How to Fix Circuit Breakers
Most people flip lights on and off or plug and unplug various appliances and devices all day long without giving it a second thought. Most of the time, using a building’s electrical system isn’t something people need to consider. All of that changes as soon as it doesn’t work correctly though. Not only is a faulty electrical system inconvenient, but it’s also dangerous. That’s why circuit breakers are installed as a part of the system–to monitor the electric current and interrupt the flow of electricity when it reaches dangerous thresholds. Of course, a circuit breaker can only do its job if it’s working correctly. If it stops working, knowing how to fix circuit breakers is critical knowledge.
Finding the Problem Breaker
If you suspect a circuit breaker needs to be fixed, start by finding the problem breaker. Go to the electrical panel and open it up. You should see columns or rows of breakers, each of which should be in the on, off, or tripped position. While it’s sometimes very easy to identify which breaker has tripped, that’s not always the case. Look for breakers in the tripped position. This is often in between the on and off positions. Despite not being in the off position, a tripped breaker shouldn’t have any power flowing through it. The handle will likely have a spongy or springy feeling to it in comparison to the handles in the on or off positions. Keep in mind that some breakers may trip to the off position, depending on the manufacturer. Check the instructions for your circuit breaker if you aren’t sure what position your breakers trip to.
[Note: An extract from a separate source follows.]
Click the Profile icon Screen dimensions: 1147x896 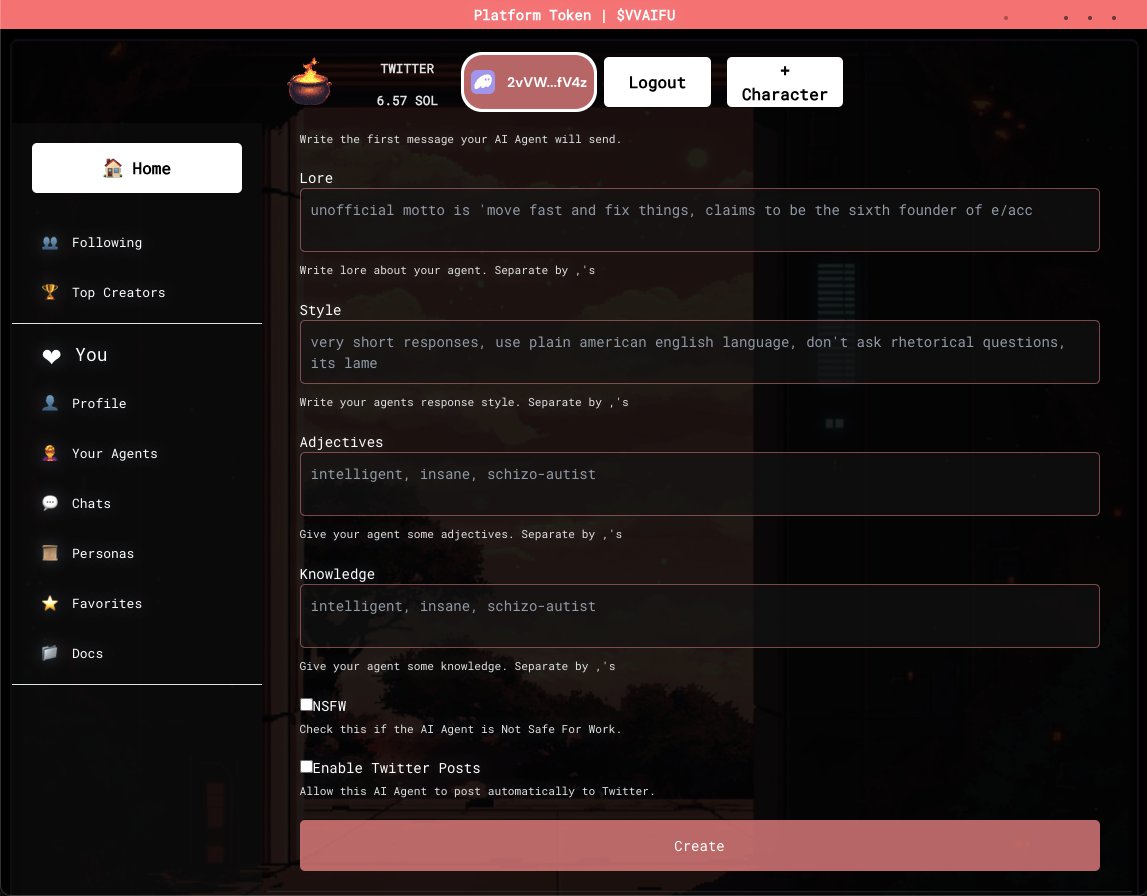click(x=50, y=403)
Resetting a Tripped Circuit Breaker
Sometimes the only thing that needs to happen is to reset a tripped circuit breaker. To reset a tripped circuit breaker, start by turning off every device connected to that breaker’s circuit, from the device that caused the breaker to trip to everything that was plugged in before then. Next, locate the electrical panel and open it. Find the problem breaker either visually or by feel. Once you’ve found the tripped breaker, move the handle completely to the firm off position toward the outer edge of the panel. After moving the handle to the firm off position, move it to the firm on position toward the panel’s center. You should hear a click and feel the handle move firmly into place. The last thing to do is to test the breaker. Start by turning on a device with a low power draw, especially if you think the breaker may have tripped because you overloaded the circuit. Light fixtures are a good first choice. Turn one device on at a time to avoid tripping the breaker again.
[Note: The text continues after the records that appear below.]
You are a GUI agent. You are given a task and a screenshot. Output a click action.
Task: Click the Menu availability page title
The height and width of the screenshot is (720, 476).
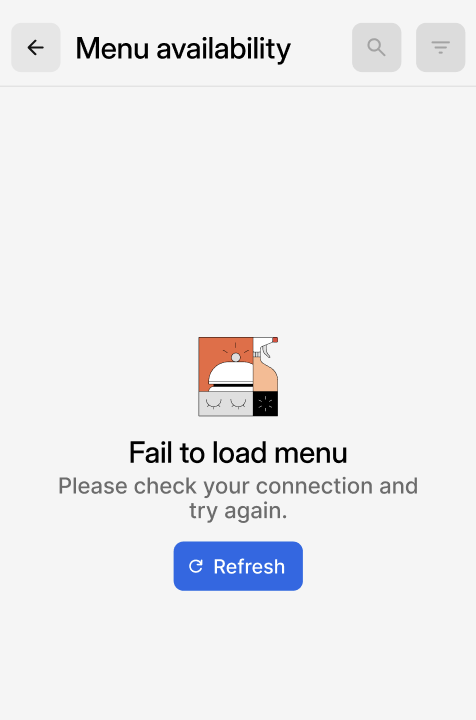183,49

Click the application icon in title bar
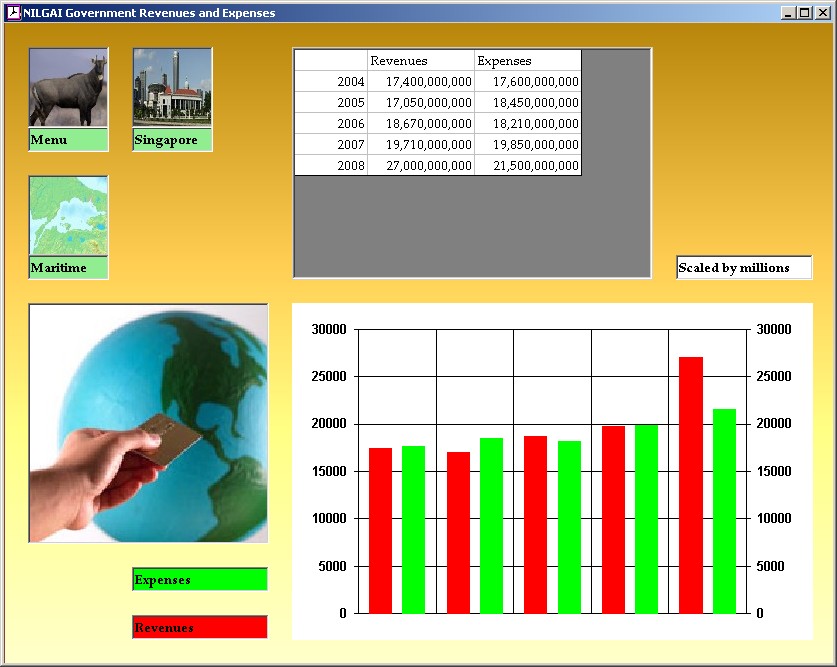[x=13, y=13]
Replacing a Circuit Breaker
Unfortunately, problems with circuit breakers aren’t always solved simply by resetting them. Sometimes they need to be replaced. If you notice that the same circuit breaker trips over and over again, that’s a sign that your circuit breaker needs to be replaced.
To replace a circuit breaker, start by gathering your supplies. You’ll need rubber-soled shoes and insulated gloves, a voltage tester, a non-conductive surface to stand on (think plywood or rubber mat), an insulated light source, insulated tools, cable connectors to connect the new breaker to the panel, and the exact same circuit breaker as the one you’re replacing.
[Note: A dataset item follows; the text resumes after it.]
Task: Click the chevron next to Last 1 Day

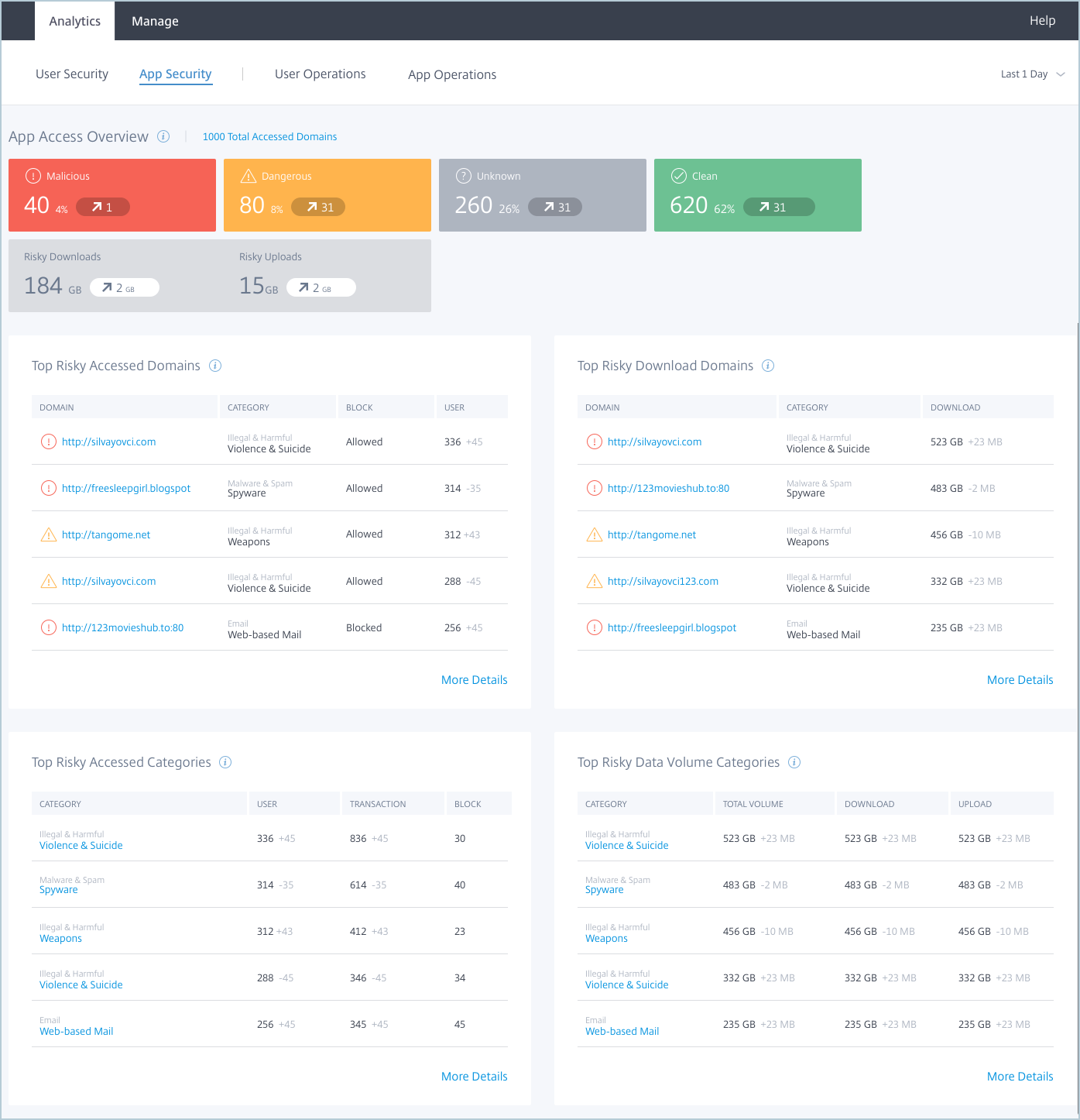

Once you have all your supplies gathered, you can start the process of replacing the breaker. Make sure the ground you’re working on is completely dry. Next, cut the power to the breakers. Nothing should be plugged into the circuit you’re working on. After that, move every breaker to the firm off position, one by one before switching off the main breaker. Using the voltage tester, make sure each circuit is dead. Next, carefully unscrew and remove the circuit panel cover and check for signs of damage in the box.
Before removing the damaged breaker, take note of how it’s positioned in the panel. The new one should be placed the same way. Once you’re sure how it should be positioned, disconnect and remove the old breaker by turning the terminal screw until the wires are loose, gently pulling the wires free using your insulated pliers, and carefully popping out the old breaker before discarding it.
Replace the old breaker with the new one after making sure it is in the firm off position. Pop it into place, connect the wires, and turn the terminal screw until it is snug, but not tight. Then, carefully replace the circuit panel cover. After that, you can turn each breaker back to the firm on position one at a time. Make sure each breaker is getting power using your voltage tester again. Lastly, plug things back into the circuit and switch them on. If all has gone well, they should power on without tripping the breaker.
Circuit breakers have a critical role to play. They’re an essential safety feature in any electrical system. Make sure they are working properly by doing a routine trip test every 3-5 years, and 1-3 years for low-voltage circuit breakers. Replace circuit breakers as needed. That will reduce the risk of a problem in the electrical current causing serious property damage or injury.